Distinct keyword is very slow when used in where clause. Any replacement for this that can speed up-CodePudding

Suppose there are 2 tables - s1 and r1.

I have to return all rows of s1 only where s1.Salary is present in r1.Salary. Here Salary is a column name.

Now the below query works fine but it is extremely slow for very big datasets.

SELECT * FROM s1 where s1.Salary in  (select distinct r1.Salary from r1)

Is there any way to speed up this query or a different query to perform the same thing?

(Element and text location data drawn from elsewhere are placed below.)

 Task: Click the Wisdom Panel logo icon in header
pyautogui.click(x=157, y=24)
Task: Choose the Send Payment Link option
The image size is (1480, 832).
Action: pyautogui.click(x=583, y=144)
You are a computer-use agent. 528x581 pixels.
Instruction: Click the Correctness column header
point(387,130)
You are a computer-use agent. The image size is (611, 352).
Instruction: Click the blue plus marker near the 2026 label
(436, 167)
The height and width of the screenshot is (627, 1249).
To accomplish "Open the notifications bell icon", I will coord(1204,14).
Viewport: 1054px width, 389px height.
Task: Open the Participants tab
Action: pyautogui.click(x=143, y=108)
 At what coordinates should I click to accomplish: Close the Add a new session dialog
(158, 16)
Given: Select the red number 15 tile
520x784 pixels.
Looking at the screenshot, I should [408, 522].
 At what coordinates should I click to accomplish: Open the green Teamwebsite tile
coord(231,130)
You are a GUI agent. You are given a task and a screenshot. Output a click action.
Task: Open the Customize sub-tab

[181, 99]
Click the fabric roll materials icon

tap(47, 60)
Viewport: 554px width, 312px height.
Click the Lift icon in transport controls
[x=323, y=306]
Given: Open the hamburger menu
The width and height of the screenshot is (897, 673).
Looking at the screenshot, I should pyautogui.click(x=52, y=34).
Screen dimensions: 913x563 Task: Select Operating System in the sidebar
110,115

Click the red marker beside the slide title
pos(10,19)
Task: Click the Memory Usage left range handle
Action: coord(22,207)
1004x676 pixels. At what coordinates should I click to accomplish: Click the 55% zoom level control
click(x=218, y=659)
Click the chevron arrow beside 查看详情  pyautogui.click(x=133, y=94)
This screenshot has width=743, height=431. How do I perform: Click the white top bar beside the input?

CodePudding user response：

I suggest you to use a Join. Should perform better:

SELECT s1.* 
FROM s1 
INNER JOIN (select distinct Salary from s1) q ON s1.Salary = q.Salary

CodePudding user response：

You can use a CTE to limit the data to only the r1 distinct data then join it back to the CTE I suppose

WITH R_CTE
AS
(
SELECT DISTINCT SALARY FROM R1
)
SELECT * FROM S1 S JOIN R_CTE R ON R.SALARY = S.SALARY

CodePudding user response：

Create an index on the salary column in both tables:

create index ix1 on s1(salary)
create index ix1 on r1(salary)

That should speed up the matching.

CodePudding user response：

Use EXISTS on an index, instead of materializing data using DISTINCT.

Create the index:

create index ix1 on r1 (salary);

Then, the query can take the form:

select *
from s1
where exists (select 1 from r1 where r1.salary = s1.salary)